Legislators and elected officials in attendance included Innamorato, Allegheny County Councilor Bethany Hallam (D-Ross), state Sen. Lindsey Williams (D-West View), a Pittsburgh Mayor Bill Peduto staffer, and state Reps. Melissa Shusterman (D-Chester) and Danielle Friel Otten (D-Chester).

Also in attendance was Allegheny Fayette Labor Council president Darrin Kelly. Several unions within the AFLC have been supportive of HB 1100, as well as the fracking and petrochemical industry, which employs many of its members. Kelly said he accepted an invitation from Innamorato and was excited to be there.

The Pittsburgh environmental community and the labor unions with members in fossil fuel industries have been at odds over the fracking industry. Environmentalists have advocated for the Green New Deal as a way to transition away from reliance on fossil fuels, while unions working in the fossil-fuel industry have not embraced that plan.

But about 30 minutes into the town hall, Kelly abruptly left the Millvale community center. He told Pittsburgh City Paper later that his exit was promoted by Friel Otten. He said he couldn't be in the same room as her because of a tweet she made last year about natural gas pipeline workers.

In a now-deleted tweet from April 2019, Friel Otten replied to a tweet pointing out a protest she was participating in where pipeline workers were blocked from attending the worksite. Her tweet said, “The nazis were just doing their jobs too.” The Pennsylvania GOP called for her resignation and some Democratic officials also criticized Friel Otten. In May 2019, Friel Otten told WHYY that her tweet was misconstrued and was not meant to compare pipeline workers to Nazis. She later apologized for the tweet and called it “insensitive.”

“I can’t be in a room with Danielle Friel Otten after she said those things about my union members,” said Kelly. “And I hope to be in the next meeting when we get together.”

Friel Otten responded to Kelly’s exit on Twitter saying Kelly “had the every opportunity to sit [with] the struggle and have an adult conversation.”
Innamorato said she wished Kelly would have stayed for the entire town hall, but added she looks forward to sharing the information with him at a later date.

In the second half of the town hall, Diana Polson of nonpartisan policy research group the Pennsylvania Budget and Policy Center (PBPC) said HB 1100 could provide $22 million a year per petrochemical plant up until 2050.

She said the PBPC estimates this would equate to a cost of $8.8 million per permanent job the plants create. Polson criticized HB 1100 as unnecessary and said that nine out of 10 companies looking to locate in Pennsylvania do so regardless of subsidies.

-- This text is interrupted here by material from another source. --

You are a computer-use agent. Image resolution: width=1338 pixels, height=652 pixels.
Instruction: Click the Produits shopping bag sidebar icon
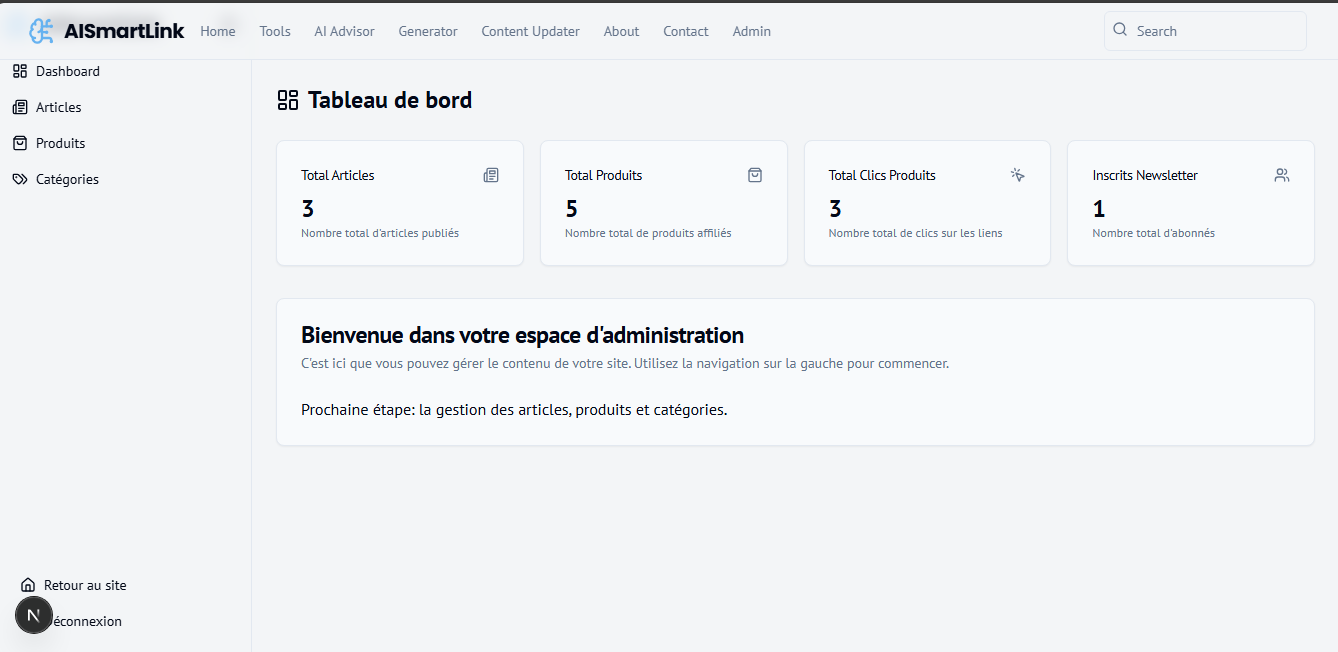coord(20,143)
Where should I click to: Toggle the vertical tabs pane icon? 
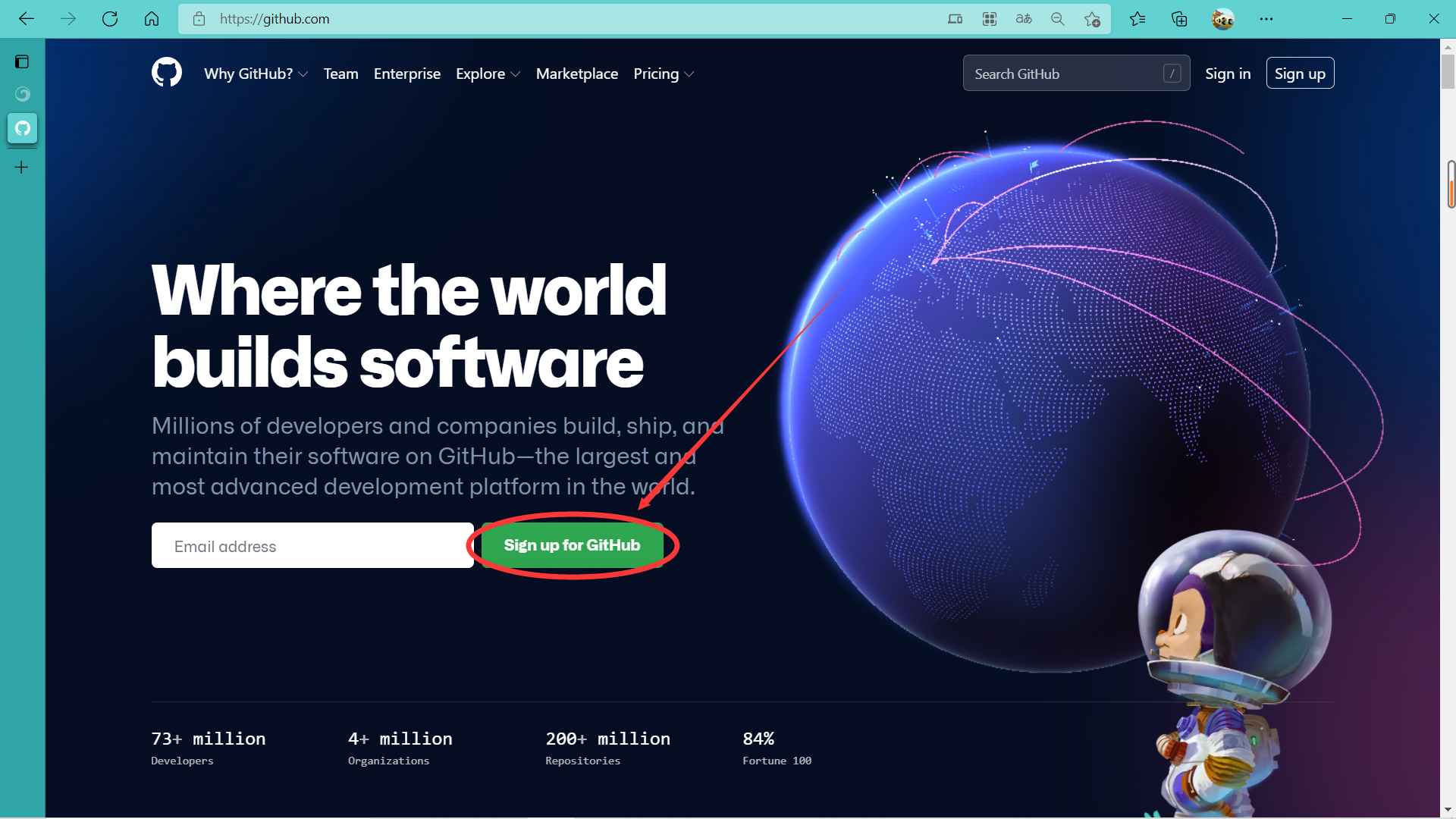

Polson also questioned the impact of the petrochemical build-out in Pennsylvania in terms of employment. She said PBPC looked at Texas, which has a mature petrochemical industry, and noted that jobs in the the petrochemical field only represent one out of every 650 jobs in Texas.

Carnegie Mellon economist Nick Muller presented research he had recently completed on the region’s natural gas industry. His research found that between 2004-2016, fracking boosted the regional economy by $21 billion, however it was also related to $23 billion in costs related to premature deaths linked to industry-caused air pollution.

Muller said that as an economist he wasn't suggesting a ban on fracking as some in the region have called for. But he did suggest that a severance tax could help mitigate the costs associated with the industry.